B. The Subordination Agreement

Simultaneous to the Purchase and Harvest Loan, Plaintiffs, together with Harvest, Christals, and each of Christals' then-subsidiaries, entered into a Subordination Agreement ("the SA") under which Plaintiffs agreed to subordinate the Promissory Notes to the Harvest Loan. (Def.'s 56.1 ¶ 10.) Section 4(b) of the SA provided in part:

[Harvest] may at any time and from time to time, without the consent of or notice to [Plaintiffs], without incurring liability to [Plaintiffs] and without impairing or releasing the obligations of [Plaintiffs] under [the SA], do any one or more of the following: . . . (ii) sell, exchange, release, or otherwise deal with any property pledged or mortgaged to secure or otherwise securing Senior Indebtedness [i.e., the Harvest Loan.]
(Id. ¶ 12, 13; Ex. A to Pls.' Decl. ("The SA"), ECF No. 115-1, § 4(b).) And,
[Harvest] agrees that it shall not amend or modify the Senior Note Documents, or consent or grant any waiver thereunder, which would allow [Christals and its subsidiaries] to incur additional Indebtedness to Persons other than [Harvest] which is senior to the [Promissory Notes] other than (i) Indebtedness in a principal amount not exceeding $2,000,000[.]
(Def.'s 56.1 ¶ 12; Pls.' 56.1 ¶ 111; The SA § 4(b).)

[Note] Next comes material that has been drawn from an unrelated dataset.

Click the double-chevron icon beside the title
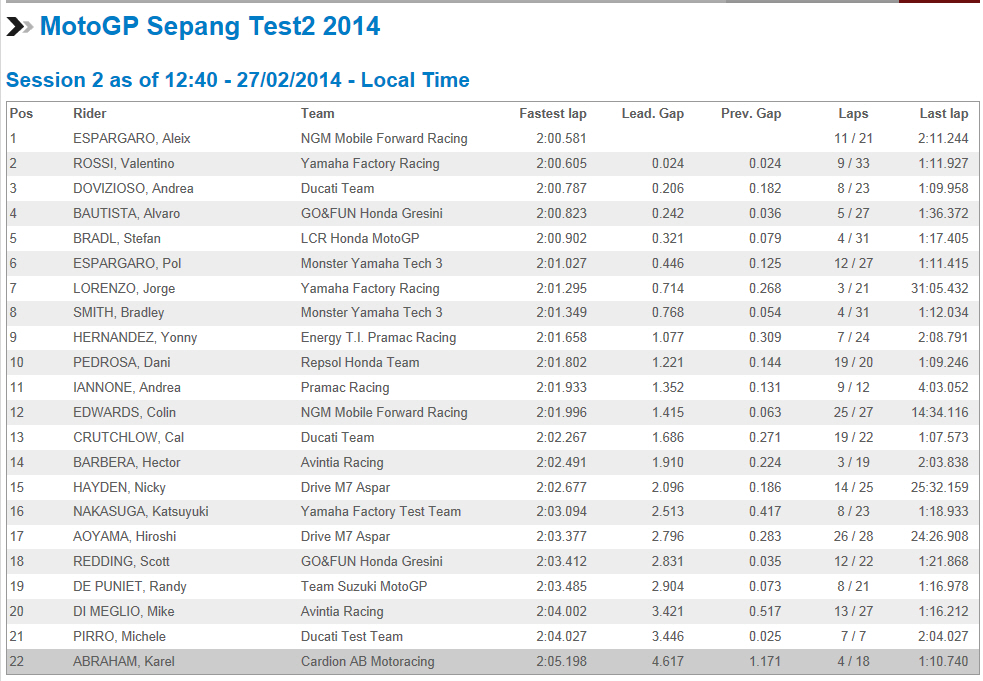20,27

Section 16 of the SA, titled "Termination", stated:

[The SA] shall remain in full force and effect until the indefeasible payment in full in cash of all Senior Indebtedness [i.e., the Harvest Loan] and the termination of all commitments to lend or otherwise extend credit under the Senior Debt Documents, after which [the SA] shall terminate without further action on the part of the parties hereto.
(Def.'s 56.1 ¶ 13; Pls.' 56.1 ¶ 64; The SA § 16.)

On October 9, 2012, the Purchase was consummated, and the Harvest Loan, the Promissory Notes, and the SA were executed by the parties. (Def.'s 56.1 ¶ 14.)

C. The Peekay Deal

On December 31, 2012, Christals, its subsidiary, Peekay Acquisition, LLC ("Peekay Acquisition"), and certain other subsidiaries of both entities, entered into a Financing Agreement (the "Peekay Financing Agreement" or "the PFA") under which Christals received approximately $38 million in term loans to partially finance its acquisition of the "Peekay" store chain (the "Peekay Deal"). (Id. ¶ 15.) The PFA provided for the making of Term A Loans in the amount of $27 million and Term B Loans in the amount of approximately $11.2 million. (Pls.' 56.1 ¶ 82.) Section 5.01(d)(xxiii) of the PFA also established, as a condition precedent to the effectiveness of the agreement, that the Harvest Loan was to be paid in full. (Pls.' 56.1 Resp. ¶ 16.)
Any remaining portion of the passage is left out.